Apr. 15, 2008 Smoking puts older women at significant risk for loss of DNA repair proteins that are critical for defending against development of some colorectal cancers, according to research from a team led by Mayo Clinic scientists.
In a study being presented at the annual meeting of the American Association for Cancer Research (AACR), the researchers found that women who smoked were at increased risk for developing colorectal tumors that lacked some or all of four proteins, known as DNA mismatch repair (MMR) proteins. These proteins keep cells lining the colon and rectum healthy because they recognize and repair genetic damage as well as mistakes that occur during cell division.
Researchers believe that, in this study population, few if any of the four proteins were absent because of an inherited genetic alteration. "We think that smoking induces a condition within intestinal cells that does not allow MMR genes to express their associated proteins, and this loss leads to formation of tumors in some women," says the study's lead author, Mayo gastroenterologist Paul Limburg, M.D.
The researchers also discovered a direct association between the number of cigarettes smoked daily by study participants and increased risk of developing these specific tumors. They say many previous studies have found only a very weak positive association between use of cigarettes and development of the cancer.
"Our findings suggest that tumors may form because cells can't repair themselves from damage induced by smoking," Dr. Limburg says. "Tobacco toxins appear to block the DNA repair genes from producing their beneficial proteins.
"We are beginning to realize that there might be different risk factors for different subsets of colon and rectal cancers.
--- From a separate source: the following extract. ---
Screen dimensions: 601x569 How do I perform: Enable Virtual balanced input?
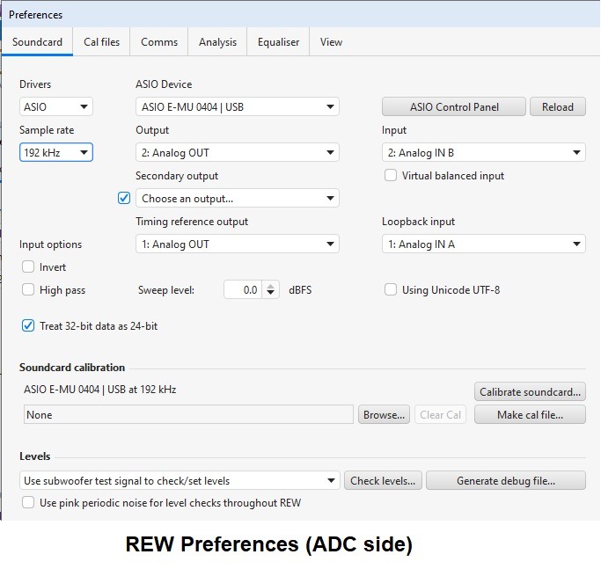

Smoking is emerging as a potentially important, modifiable risk factor among postmenopausal women," he says.
The findings also could have other clinical implications with respect to chemotherapy, as tumors that lack MMR proteins might respond differently to standard treatment regimens, Dr. Limburg says.
The research team examined data from the 41,836-participant Iowa Women's Health Study and selected those 1,421 women who developed colorectal cancer since the study began in 1986. They then worked with the Iowa Cancer Registry and pathology laboratories around the state to collect tumor specimens from these patients. To date, they have retrieved about 50 percent of the samples. This study, a first analysis, includes 432 samples, or about 30 percent of the group.
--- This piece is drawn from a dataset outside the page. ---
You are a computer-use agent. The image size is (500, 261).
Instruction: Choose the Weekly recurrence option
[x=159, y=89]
They analyzed the tumors for presence of four DNA mismatch repair proteins known to be active in cells lining the colon and rectum. Samples that had all four were labeled MMR-positive. Tumors with less than four were tagged as MMR-negative.
The researchers then correlated information reported by the patients on whether they had ever smoked and how many cigarettes they used daily with MMR protein patterns in their tumors.
They found that smoking status was not significantly associated with development of colorectal cancer in the 432 patients in general. However, when the scientists examined colorectal cancers in women smokers with the perspective of MMR-deficient gene involvement, there was a strong association between smoking and MMR-negative status. For example, former smokers had a 61 percent increase in relative risk for MMR-negative colorectal cancer compared to never smokers, and "current" smokers were more than twice as likely to develop colorectal tumors with absent mismatch repair proteins.
The association between smoking and MMR-negative colorectal cancer also steadily increased with the number of cigarettes a woman smoked per day, Dr. Limburg says. The relative risk for MMR-negative cancer increased 54 percent if a patient smoked 1--19 cigarettes daily, more than twofold for 20 cigarettes a day, and more than threefold for a woman who smoked more than 30 cigarettes daily.
He adds that the link between smoking with loss of MMR proteins and development of colorectal cancer may also occur in male smokers and in younger people, but that the researchers can't make such associations because this study used data only from older women.
Other Mayo Clinic researchers included Robert Vierkant; Amy French; Alice Wang; Susan Slager, Ph.D.; Thomas Smyrk, M.D.; Stephen Thibodeau, Ph.D.; and James Cerhan, M.D., Ph.D. Collaborators from other institutions included Lisa Harnack, Ph.D., and Kristin Anderson, Ph.D., M.P.H., University of Minnesota Cancer Center, Minneapolis; John Potter, M.D., Ph.D., Fred Hutchinson Cancer Research Center, Seattle; and Charles Lynch, M.D., Ph.D., University of Iowa College of Public Health, Iowa City.
The study, which is ongoing, is funded by the National Cancer Institute.